小学校でも習っているかもしれませんが、比例式の特徴として、比は分数に変形できるということが挙げられます。

これは、比がもともと複数の量の割合を示すものであり、分数でも割合を表現できるからです。

ここで、頭の良い人に向けて『一般に、\(a:b=c:d \iff \dfrac{a}{b}=\dfrac{c}{d}\)です』と説明しても良いですが、ややイメージしづらい……

ここでは具体的に、例題を解いて理解してみましょう。

例題1

次の比例式を分数の等式に変形して表せ。ただし、本例題において扱われる文字 \(a, b\) は0ではない。

(1) \(2:9=7:a\)

(2) \(b:2=3:b\)

解答

(1) 分数に変形すると、次のようになる。

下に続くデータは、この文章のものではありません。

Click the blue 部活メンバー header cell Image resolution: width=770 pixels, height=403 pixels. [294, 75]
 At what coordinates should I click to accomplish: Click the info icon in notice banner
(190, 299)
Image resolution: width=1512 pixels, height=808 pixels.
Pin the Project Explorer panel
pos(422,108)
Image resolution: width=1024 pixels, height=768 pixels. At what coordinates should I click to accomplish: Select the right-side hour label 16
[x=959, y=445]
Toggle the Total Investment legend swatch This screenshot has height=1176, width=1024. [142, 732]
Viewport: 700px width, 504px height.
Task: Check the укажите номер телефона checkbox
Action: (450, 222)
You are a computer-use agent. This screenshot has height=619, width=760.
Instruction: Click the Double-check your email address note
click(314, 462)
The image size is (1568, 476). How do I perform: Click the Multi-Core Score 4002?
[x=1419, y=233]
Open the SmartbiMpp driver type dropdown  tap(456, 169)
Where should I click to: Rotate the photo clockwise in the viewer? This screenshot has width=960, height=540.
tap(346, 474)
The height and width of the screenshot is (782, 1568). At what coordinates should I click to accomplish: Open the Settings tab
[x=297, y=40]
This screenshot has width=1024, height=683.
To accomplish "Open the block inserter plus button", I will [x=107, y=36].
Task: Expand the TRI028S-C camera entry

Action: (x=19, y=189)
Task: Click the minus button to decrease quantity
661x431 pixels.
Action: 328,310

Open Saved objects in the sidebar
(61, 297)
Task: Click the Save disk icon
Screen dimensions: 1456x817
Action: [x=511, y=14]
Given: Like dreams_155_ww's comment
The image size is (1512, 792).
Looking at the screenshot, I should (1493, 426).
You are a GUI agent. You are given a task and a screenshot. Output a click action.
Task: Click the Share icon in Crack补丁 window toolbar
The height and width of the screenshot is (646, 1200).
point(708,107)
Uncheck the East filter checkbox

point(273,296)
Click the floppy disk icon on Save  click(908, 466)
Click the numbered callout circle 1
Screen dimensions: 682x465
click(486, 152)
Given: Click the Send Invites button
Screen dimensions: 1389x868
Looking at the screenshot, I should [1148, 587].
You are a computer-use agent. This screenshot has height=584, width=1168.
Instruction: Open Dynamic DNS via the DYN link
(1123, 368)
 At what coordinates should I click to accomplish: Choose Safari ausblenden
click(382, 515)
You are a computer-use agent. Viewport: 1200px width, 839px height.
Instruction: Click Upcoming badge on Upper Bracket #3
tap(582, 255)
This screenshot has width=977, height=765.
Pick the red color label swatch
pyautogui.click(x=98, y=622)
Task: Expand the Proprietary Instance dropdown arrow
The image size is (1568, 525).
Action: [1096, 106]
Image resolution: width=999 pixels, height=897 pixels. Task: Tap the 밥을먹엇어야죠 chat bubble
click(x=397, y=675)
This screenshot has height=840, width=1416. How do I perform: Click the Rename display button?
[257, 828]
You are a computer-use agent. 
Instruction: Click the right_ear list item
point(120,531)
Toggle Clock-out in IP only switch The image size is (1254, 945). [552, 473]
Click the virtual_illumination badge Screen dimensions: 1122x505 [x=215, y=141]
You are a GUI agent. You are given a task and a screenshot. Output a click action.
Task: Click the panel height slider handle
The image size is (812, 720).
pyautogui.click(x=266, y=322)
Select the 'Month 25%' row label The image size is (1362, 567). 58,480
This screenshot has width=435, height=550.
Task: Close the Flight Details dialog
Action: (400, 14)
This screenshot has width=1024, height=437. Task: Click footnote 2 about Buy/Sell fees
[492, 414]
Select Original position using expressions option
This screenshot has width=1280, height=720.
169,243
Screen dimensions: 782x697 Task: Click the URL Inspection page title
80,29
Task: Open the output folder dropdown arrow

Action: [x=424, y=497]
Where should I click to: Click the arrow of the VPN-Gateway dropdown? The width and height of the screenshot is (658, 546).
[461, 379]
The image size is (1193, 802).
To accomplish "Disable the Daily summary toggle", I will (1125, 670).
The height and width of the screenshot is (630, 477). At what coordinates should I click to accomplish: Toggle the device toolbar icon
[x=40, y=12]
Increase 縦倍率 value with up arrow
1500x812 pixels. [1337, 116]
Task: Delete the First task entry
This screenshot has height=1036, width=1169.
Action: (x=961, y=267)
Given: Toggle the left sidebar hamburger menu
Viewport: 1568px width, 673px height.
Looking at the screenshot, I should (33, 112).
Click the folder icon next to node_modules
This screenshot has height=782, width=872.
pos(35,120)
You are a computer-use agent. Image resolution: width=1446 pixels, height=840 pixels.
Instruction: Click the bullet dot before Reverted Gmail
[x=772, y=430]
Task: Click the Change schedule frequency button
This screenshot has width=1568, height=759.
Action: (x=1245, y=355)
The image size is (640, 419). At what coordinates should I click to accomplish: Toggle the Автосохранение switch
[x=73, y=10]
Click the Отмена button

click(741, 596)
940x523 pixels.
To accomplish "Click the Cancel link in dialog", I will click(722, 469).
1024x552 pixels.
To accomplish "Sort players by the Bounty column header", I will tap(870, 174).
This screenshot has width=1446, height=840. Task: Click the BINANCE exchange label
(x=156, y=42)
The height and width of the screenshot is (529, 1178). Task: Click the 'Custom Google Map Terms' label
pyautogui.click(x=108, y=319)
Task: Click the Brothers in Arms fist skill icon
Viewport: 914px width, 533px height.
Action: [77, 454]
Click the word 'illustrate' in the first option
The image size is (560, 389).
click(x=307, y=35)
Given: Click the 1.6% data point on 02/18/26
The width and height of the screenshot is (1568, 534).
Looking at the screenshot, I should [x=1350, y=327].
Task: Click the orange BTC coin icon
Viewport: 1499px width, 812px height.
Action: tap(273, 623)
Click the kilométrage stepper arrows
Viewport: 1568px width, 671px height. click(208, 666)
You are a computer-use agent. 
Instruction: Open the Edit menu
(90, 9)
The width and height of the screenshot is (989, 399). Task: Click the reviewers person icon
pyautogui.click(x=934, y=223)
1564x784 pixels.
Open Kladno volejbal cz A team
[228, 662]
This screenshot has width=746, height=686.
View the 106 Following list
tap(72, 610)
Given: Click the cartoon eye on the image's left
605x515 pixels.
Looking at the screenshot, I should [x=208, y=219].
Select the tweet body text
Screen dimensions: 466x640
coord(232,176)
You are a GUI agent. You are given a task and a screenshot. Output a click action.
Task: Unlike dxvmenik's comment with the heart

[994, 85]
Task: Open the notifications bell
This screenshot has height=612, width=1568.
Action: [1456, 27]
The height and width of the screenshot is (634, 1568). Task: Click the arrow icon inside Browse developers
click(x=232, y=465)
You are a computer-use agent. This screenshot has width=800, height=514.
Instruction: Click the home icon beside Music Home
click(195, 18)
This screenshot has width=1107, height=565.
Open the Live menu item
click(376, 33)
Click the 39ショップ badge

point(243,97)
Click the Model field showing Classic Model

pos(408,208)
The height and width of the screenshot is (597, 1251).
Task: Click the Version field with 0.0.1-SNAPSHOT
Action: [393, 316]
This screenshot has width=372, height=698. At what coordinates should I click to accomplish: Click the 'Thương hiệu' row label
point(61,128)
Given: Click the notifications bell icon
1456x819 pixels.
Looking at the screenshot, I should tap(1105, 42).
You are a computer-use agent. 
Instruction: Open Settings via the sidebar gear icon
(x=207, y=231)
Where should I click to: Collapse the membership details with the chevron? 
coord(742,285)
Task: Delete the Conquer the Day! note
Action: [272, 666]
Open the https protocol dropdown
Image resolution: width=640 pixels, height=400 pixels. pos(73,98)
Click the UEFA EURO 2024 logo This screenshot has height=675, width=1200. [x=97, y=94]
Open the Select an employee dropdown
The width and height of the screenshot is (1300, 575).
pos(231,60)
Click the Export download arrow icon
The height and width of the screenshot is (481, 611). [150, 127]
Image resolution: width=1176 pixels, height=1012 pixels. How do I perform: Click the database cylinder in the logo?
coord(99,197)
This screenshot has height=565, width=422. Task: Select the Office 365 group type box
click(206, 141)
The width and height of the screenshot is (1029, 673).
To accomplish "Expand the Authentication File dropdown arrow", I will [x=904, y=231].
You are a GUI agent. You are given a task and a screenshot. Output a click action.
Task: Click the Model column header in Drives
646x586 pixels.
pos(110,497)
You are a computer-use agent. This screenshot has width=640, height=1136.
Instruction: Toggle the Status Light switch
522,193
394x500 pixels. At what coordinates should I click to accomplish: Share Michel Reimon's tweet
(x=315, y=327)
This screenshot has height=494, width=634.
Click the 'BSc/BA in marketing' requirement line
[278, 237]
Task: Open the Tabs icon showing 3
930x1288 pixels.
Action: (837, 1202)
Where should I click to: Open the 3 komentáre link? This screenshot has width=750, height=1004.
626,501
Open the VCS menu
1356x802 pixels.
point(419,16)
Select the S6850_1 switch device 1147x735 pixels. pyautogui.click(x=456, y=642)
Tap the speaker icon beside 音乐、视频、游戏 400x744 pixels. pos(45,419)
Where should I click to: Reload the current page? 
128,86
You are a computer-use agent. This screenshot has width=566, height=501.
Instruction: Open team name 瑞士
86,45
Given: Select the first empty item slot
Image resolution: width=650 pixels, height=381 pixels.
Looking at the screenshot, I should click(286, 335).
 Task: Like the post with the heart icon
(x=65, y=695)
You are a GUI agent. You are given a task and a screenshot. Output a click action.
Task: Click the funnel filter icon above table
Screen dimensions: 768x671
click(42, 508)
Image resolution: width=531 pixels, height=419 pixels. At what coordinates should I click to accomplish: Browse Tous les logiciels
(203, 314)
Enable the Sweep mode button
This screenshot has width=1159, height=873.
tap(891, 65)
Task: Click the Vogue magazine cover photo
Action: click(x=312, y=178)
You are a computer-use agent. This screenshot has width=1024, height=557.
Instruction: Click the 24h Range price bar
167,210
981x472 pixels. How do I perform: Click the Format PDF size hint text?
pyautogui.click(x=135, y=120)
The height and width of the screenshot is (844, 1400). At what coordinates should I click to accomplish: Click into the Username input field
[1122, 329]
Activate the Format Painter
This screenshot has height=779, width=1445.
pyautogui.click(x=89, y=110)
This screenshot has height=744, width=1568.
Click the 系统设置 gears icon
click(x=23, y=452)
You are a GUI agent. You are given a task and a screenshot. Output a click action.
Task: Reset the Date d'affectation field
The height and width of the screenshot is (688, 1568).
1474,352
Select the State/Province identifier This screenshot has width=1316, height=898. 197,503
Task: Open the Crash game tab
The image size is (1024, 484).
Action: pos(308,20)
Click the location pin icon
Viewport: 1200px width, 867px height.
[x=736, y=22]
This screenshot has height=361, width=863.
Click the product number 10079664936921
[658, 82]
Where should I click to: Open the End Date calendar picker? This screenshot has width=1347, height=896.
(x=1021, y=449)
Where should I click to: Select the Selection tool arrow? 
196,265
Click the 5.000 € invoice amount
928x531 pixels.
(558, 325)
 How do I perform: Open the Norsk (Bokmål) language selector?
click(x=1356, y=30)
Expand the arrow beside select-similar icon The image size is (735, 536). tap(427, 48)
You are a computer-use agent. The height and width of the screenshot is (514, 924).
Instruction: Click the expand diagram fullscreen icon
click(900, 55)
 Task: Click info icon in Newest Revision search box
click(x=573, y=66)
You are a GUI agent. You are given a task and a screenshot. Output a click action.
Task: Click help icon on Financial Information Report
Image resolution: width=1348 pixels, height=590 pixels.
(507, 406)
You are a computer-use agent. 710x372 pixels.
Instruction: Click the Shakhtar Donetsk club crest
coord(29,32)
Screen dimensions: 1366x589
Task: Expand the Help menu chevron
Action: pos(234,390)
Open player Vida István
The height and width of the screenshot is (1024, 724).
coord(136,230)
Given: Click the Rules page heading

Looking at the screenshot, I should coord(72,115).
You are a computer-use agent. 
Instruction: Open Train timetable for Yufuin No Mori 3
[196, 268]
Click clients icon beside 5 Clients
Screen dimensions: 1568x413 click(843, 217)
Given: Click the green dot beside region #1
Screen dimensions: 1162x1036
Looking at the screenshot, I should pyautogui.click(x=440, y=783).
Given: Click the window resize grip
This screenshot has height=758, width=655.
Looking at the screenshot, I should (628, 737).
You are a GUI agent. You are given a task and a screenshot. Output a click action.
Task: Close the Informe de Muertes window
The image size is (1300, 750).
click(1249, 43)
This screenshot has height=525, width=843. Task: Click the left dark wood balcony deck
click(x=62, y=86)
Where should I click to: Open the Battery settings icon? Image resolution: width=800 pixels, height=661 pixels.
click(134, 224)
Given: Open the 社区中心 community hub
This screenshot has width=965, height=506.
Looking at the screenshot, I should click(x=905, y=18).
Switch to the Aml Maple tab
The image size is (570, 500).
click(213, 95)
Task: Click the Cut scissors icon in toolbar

$$2:9=7:a$$ $$\dfrac{2}{9}=\dfrac{7}{b}$$

このように、\(2:9\)を\(\dfrac{2}{9}\)に変形するといった、分母と分子の関係を覚えておくと良い。

なお、別解として、\(\dfrac{9}{2}=\dfrac{b}{7}, \dfrac{2}{7}=\dfrac{9}{b}\) などもある。

ちなみに、この後すぐのセクションを勉強すると、\(a=\dfrac{63}{2}\) と解くことができる。


(2) (1)と同様に変形する。$$b:2=3:b$$ $$\dfrac{b}{2}=\dfrac{3}{b}$$

別解は(1)と同様なので、省略。

ちなみに、中3数学を勉強すると、\(b=\pm\sqrt{6}\) と解くことができる。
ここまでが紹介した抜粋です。